Honor tulisan adalah hak penulis yang karyanya dimuat oleh sebuah media yang bukan abal-abal. Umumnya, honor berupa uang dalam jumlah tertentu. Namun, ada juga honor sebuah tulisan bukan berbentuk uang. Inilah yang bakal aku ceritakan melalui tulisan singkat ini.
Dalam beberapa tulisan sebelumnya aku sempat menyinggung sekilas bahwa tidak semua honor tulisan yang dimuat aku terima, dengan alasan bermacam-macam. Bagi penulis pemula, honor tidaklah begitu penting. Asal tulisan kita dimuat saja sudah lebih dari cukup. Itulah yang pernah aku alami saat cerita pendek dimuat di Waspada, sebuah koran terbitan Medan. Saat itu aku baru duduk di kelas dua Madrasah Aliyah. Tak hanya honor cerita pendek, bahkan honor puisi-puisian yang dimuat di rubrik Abakadabra dan Dunia Wanita, sebuah majalah yang masih satu group dengan Waspada, juga tidak pernah kuambil.

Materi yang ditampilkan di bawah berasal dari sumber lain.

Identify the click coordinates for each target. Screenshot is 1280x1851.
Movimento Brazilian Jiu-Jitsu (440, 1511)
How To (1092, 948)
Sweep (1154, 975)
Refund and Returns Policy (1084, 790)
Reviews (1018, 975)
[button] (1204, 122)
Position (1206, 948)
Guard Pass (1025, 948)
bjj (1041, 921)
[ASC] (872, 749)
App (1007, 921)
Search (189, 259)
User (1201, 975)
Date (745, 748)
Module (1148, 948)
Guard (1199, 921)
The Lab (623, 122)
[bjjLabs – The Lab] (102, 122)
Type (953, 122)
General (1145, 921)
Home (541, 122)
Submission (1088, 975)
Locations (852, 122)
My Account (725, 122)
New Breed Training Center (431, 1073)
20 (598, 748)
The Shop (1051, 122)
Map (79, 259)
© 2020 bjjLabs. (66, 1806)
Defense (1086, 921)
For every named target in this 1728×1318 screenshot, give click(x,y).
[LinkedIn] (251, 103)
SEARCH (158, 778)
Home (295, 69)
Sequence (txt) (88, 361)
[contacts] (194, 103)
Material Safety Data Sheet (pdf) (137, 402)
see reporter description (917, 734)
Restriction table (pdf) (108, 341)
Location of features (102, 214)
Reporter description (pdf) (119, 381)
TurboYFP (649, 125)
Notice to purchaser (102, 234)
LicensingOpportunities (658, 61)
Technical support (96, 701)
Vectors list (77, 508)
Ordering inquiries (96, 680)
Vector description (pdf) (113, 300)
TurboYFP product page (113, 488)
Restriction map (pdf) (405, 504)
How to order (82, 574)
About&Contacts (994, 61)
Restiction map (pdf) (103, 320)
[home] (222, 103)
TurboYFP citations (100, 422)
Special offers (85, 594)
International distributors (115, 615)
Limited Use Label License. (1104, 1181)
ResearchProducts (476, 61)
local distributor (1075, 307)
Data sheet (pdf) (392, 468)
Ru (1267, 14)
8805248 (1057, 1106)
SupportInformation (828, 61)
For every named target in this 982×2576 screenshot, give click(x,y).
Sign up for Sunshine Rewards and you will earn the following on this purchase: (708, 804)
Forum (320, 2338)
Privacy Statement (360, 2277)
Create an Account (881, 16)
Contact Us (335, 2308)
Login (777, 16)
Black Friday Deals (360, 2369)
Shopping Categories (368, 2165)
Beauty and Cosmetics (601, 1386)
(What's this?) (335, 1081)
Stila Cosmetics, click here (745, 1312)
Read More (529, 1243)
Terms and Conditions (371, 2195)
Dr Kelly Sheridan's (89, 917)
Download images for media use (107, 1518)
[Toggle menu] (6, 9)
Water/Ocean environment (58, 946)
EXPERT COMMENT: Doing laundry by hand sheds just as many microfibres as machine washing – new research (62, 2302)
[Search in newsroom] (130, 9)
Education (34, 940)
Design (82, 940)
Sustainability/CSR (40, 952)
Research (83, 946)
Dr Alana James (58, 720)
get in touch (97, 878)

Kalau dipikir-pikir lucu juga. Untuk menulis sebuah cerita, kita harus membeli kertas kwarto dan pita karbon yang berguna untuk menggandakan tulisan. Dan itu butuh modal. Namun, untuk mengambil honor kita justru butuh modal lagi, karena konon untuk honor harus diambil sendiri oleh penulis ke kantor redaksi di Medan. Duh, itu artinya sama dengan tamsilan yang sering kita dengar, "ka muhai taloe ngon leumo!"
Untuk kalian ketahui, honor tulisan pertama yang aku peroleh bukan dari media besar. Jumlahnya pun bukan seperti honor dari media nasional yang rate-nya antara 700 ribu - 1 juta rupiah. Honor pertama berasal dari sebuah buletin, Gema Baiturahman, yang jumlahnya Rp2.500. Aku tak ingat apakah aku mengambilnya atau mengikhlaskan saja sebagai infak, seperti yang aku lakukan ketika tulisanku yang lain dimuat di Gema.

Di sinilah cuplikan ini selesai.